The low-dimensional structures formed by tricategories
We form tricategories and the homomorphisms between them into a bicategory, whose 2-cells are certain degenerate tritransformations. We then enrich this bicategory into an example of a three-dimensional structure called a locally cubical bicategory, this being a bicategory enriched in the monoidal 2-category of pseudo double categories. Finally, we show that every sufficiently well-behaved locally cubical bicategory gives rise to a tricategory, and thereby deduce the existence of a tricategory of tricategories.
💡 Research Summary
The paper develops a systematic bridge between tricategories and a newly introduced three‑dimensional categorical structure called a locally cubical bicategory. It begins by recalling the definition of a tricategory—objects, 1‑cells, 2‑cells, and 3‑cells together with the intricate coherence data for tritransformations and modifications. Directly forming a bicategory out of tricategories and their strong homomorphisms is obstructed by the complexity of general tritransformations. To overcome this, the authors restrict attention to a class of “degenerate tritransformations” that forget part of the 3‑cell data and can serve as 2‑cells in a bicategory B. In B, objects are tricategories, 1‑cells are strong homomorphisms, and 2‑cells are these degenerate tritransformations; composition is inherited from the underlying tricategories.

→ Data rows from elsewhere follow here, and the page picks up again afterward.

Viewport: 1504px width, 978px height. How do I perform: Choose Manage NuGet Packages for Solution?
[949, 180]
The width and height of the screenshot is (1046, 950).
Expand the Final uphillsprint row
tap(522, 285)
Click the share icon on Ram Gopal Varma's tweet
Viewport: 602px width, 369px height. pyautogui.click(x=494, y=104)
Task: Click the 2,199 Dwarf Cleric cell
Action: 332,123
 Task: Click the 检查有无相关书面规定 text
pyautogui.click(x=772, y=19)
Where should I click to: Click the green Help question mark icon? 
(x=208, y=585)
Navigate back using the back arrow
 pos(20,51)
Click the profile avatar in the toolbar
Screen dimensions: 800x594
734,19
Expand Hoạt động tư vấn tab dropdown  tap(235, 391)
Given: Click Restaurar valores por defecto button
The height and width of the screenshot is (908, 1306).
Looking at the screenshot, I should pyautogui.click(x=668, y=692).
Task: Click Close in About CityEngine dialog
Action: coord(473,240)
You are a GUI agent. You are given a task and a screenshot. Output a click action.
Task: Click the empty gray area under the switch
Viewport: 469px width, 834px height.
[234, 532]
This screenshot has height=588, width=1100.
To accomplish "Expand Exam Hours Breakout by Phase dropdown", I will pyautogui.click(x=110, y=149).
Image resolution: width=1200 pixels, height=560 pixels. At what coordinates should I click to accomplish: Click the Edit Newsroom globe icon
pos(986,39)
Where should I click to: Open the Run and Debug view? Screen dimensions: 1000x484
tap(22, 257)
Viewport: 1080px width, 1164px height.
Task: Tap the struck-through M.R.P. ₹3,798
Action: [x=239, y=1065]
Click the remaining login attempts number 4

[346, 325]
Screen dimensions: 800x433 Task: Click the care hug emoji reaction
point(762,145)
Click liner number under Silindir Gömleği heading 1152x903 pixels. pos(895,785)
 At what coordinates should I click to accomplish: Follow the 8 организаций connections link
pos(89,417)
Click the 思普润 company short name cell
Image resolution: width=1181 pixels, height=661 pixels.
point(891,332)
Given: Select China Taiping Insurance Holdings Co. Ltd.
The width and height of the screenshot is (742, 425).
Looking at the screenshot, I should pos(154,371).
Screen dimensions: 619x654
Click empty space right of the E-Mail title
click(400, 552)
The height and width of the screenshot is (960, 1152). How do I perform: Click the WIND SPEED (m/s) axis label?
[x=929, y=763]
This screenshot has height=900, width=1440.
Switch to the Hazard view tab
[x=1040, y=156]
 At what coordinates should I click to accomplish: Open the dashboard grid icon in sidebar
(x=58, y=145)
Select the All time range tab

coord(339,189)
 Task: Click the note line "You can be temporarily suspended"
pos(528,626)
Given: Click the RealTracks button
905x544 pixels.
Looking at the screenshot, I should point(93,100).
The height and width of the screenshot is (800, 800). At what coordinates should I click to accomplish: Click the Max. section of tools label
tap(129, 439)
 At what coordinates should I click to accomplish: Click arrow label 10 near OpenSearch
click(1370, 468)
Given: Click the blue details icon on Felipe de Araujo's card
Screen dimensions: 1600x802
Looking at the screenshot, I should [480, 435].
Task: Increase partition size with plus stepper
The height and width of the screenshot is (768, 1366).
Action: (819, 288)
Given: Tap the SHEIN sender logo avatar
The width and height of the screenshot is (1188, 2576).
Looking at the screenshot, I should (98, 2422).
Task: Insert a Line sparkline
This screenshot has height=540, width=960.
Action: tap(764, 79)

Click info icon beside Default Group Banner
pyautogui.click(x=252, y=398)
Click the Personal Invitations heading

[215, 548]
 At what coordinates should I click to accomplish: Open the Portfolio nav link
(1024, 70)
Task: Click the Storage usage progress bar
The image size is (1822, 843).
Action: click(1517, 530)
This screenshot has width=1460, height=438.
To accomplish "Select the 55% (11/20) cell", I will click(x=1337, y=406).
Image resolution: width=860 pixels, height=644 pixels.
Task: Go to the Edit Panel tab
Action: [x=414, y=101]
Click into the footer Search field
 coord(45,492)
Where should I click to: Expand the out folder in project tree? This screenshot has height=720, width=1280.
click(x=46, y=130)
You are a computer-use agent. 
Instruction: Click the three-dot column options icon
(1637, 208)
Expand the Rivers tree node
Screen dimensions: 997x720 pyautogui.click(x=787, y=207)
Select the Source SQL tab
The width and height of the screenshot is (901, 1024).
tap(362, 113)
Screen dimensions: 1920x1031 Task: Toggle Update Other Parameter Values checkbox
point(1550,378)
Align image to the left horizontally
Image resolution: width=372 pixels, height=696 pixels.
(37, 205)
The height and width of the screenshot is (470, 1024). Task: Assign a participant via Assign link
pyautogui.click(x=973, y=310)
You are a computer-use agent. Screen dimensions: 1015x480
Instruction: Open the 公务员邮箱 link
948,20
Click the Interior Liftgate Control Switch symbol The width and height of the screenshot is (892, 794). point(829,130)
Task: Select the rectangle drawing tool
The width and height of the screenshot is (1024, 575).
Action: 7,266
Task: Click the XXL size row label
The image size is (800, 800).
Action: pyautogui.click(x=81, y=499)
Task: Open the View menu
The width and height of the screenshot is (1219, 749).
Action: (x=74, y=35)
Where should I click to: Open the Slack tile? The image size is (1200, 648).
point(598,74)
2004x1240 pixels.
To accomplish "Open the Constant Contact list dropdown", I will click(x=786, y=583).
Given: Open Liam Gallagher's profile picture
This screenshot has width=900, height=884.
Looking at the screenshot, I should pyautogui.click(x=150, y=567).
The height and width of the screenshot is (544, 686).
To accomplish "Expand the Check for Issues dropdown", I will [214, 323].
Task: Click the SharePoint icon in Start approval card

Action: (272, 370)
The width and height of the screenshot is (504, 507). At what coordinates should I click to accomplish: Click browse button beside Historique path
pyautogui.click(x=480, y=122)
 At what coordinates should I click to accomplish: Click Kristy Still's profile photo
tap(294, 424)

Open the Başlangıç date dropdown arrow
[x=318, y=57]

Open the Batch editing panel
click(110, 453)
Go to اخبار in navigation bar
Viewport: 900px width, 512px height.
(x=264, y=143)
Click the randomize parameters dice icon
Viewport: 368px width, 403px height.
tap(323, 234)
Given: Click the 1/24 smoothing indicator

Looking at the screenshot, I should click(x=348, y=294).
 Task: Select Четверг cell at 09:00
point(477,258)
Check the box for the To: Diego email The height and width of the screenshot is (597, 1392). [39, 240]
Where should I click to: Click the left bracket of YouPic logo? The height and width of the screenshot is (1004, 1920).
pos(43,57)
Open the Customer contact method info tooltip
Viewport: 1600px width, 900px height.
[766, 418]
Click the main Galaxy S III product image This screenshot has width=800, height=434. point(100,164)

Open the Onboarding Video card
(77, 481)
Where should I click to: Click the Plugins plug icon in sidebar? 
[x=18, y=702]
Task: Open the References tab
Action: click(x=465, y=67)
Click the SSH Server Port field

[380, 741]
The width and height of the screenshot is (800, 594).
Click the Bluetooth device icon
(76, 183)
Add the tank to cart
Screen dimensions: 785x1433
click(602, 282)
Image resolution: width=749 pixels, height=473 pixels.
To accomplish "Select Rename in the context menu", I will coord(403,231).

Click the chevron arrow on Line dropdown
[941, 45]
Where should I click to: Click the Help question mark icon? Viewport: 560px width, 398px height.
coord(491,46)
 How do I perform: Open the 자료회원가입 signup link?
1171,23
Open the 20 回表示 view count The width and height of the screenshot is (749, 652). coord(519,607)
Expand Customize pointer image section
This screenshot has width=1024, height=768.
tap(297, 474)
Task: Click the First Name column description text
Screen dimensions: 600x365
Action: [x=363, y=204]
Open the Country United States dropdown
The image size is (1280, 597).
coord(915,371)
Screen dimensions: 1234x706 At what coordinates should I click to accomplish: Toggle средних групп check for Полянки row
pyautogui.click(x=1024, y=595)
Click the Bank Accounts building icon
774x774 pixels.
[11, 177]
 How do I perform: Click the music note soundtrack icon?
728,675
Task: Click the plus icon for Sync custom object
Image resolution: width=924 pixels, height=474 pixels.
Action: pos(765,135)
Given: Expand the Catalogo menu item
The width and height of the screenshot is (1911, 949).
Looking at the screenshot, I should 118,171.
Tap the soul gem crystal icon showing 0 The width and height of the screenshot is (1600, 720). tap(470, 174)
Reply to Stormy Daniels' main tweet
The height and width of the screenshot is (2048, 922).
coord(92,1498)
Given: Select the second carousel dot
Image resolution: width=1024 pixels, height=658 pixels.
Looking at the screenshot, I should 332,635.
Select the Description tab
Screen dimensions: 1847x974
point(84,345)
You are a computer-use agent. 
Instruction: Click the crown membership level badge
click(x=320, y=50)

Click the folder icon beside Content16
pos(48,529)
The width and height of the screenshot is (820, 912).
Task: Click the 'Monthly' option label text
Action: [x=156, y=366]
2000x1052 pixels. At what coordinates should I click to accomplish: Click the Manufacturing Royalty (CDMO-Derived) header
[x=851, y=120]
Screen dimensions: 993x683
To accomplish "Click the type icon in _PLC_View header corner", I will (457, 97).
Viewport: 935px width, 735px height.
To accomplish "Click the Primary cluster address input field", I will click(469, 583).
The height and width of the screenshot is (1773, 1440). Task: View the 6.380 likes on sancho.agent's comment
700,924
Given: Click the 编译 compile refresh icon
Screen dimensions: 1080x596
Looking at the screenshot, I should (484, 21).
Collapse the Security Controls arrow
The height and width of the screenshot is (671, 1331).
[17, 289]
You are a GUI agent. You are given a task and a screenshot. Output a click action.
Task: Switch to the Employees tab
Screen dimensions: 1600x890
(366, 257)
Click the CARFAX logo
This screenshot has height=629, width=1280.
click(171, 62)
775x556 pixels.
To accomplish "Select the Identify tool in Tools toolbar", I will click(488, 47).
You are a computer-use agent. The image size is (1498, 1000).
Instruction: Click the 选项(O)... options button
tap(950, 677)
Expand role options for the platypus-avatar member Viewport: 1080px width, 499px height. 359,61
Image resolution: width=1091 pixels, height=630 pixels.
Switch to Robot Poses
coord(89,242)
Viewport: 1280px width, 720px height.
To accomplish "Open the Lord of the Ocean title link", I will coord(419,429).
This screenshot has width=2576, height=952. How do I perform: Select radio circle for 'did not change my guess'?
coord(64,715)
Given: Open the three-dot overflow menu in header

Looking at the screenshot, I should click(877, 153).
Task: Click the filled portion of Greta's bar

The next step is to enrich B in the monoidal 2‑category of pseudo double categories. This enrichment replaces each hom‑category of B by a pseudo double category, thereby endowing B with an extra vertical direction. The resulting structure is called a locally cubical bicategory. The term “cubical” reflects the presence, around each object, of a three‑dimensional cube of cells: horizontal 1‑cells, vertical 1‑cells, square 2‑cells (the faces), and cube 3‑cells (the interior). All compositions obey the double‑category axioms in each direction and interact coherently across the three dimensions, so that the whole picture can be visualized as a collection of commuting cubes.
A central theorem of the paper states that any sufficiently well‑behaved locally cubical bicategory gives rise to a tricategory. The authors exhibit an explicit construction: the objects, horizontal and vertical 1‑cells become the objects and 1‑cells of a tricategory; the square 2‑cells correspond bijectively to the tricategory’s 2‑cells; and the cube 3‑cells correspond bijectively to the tricategory’s 3‑cells. They verify that the associativity, unit, and interchange laws for the cubes translate exactly into the coherence axioms for a tricategory. Consequently, there is a full equivalence between the data of a locally cubical bicategory and that of a tricategory.
Using this equivalence, the paper finally builds a tricategory whose objects are tricategories themselves. In this “tricategory of tricategories,” 1‑cells are strong homomorphisms, 2‑cells are the degenerate tritransformations introduced earlier, and 3‑cells are the usual modifications. The existence of such a self‑referential tricategory resolves a long‑standing meta‑categorical gap: the collection of all tricategories forms a tricategory. This result mirrors the well‑known fact that categories form a 2‑category and bicategories form a tricategory, extending the pattern one level higher.
The significance of the work is threefold. First, it provides a concrete, cubical visualization of the otherwise opaque coherence data in tricategories, making calculations more tractable. Second, the locally cubical bicategory serves as a unifying framework that simultaneously captures the features of bicategories (horizontal composition) and double categories (vertical composition), thereby filling the conceptual gap between 2‑ and 3‑dimensional category theory. Third, by establishing that tricategories themselves assemble into a tricategory, the authors open the door to higher‑dimensional algebraic constructions, such as iterated enrichment, higher operads, and applications in mathematical physics where 3‑dimensional categorical symmetries appear (e.g., in topological quantum field theory and higher gauge theory).
Future directions suggested by the authors include extending the cubical enrichment to obtain locally hyper‑cubical structures that model 4‑categories and beyond, investigating strictification results within this framework, and applying the machinery to concrete problems in homotopy theory and quantum algebra. The paper thus not only resolves a foundational structural question but also equips researchers with a versatile new tool for exploring the landscape of higher category theory.